Supported by Carlsberg Foundation, CF23-0150.
Who will lead?
Studies show that women often report lower leadership aspirations than men, especially early in their careers. This gap cannot be explained by differences in preferences for salary, flexibility, or work challenges, which appear similar across genders (Haegele, 2021). Yet, evidence from law graduates (Azmat et al., 2020) reveals that lower early aspirations strongly predict later promotion gaps, as aspirations shape effort, expectations of success, and willingness to pursue leadership roles. Addressing aspiration gaps may therefore be key to reducing gender disparities in promotion.
What
We investigate whether exposure to leadership can increase women’s personal aspirations for leadership positions and, in turn, expand the pool of potential female candidates for promotion. By identifying effective levers to raise aspirations, we aim to inform strategies that improve gender balance in leadership pipelines.
How
We run controlled student experiments designed to measure how different types of leadership exposure influence individual leadership aspirations. This experimental approach allows us to isolate causal effects and assess whether interventions can shift women’s preferences and expectations around leadership.
Supported by the SparNord Foundation and the Carlsberg Foundation.
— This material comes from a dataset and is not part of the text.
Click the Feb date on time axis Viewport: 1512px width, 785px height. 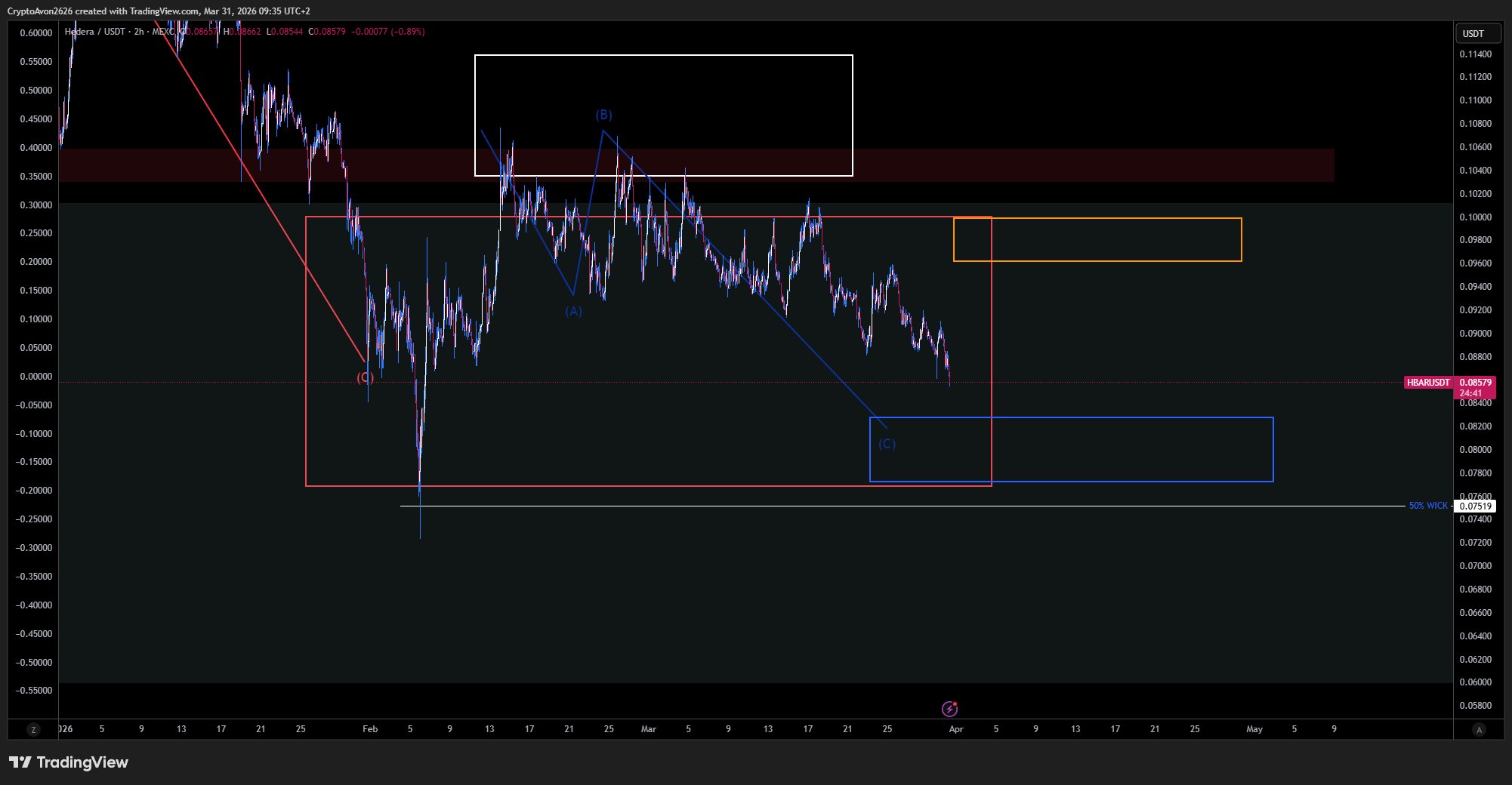(x=370, y=729)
Perseverance in the competition for funding
Perseverance is essential for success in science and innovation, fields characterized by numerous rejections and only rare wins. Setbacks can discourage participants from staying in the game, while persistence - such as reapplying after failure - is positively linked to long-term achievement. Science funding is no exception: with some public schemes funding fewer than 10% of applicants, rejection has become a common experience. Understanding what stimulates persistence among both women and men is therefore a key concern for science policymakers, particularly as gender gaps in funding success have been documented in several studies.
What
We investigate whether feedback provided in rejection letters can enhance persistence in applying for science funding and whether such effects differ across gender, seniority and applicant quality. By focusing on early-career researchers, we shed light on how critical career-stage setbacks shape reapplication behavior and long-term trajectories in academia.
How
In collaboration with the Novo Nordisk Foundation and the Lundbeck Foundation, we conduct large-scale field experiments to study the impact of rejection feedback on beliefs and on subsequent funding application behaviors. This allows us to isolate causal effects and identify mechanisms that may reduce gender disparities and support persistence in the competition for science funding.
Supported by the Sloan Foundation and the Lundbeck Foundation.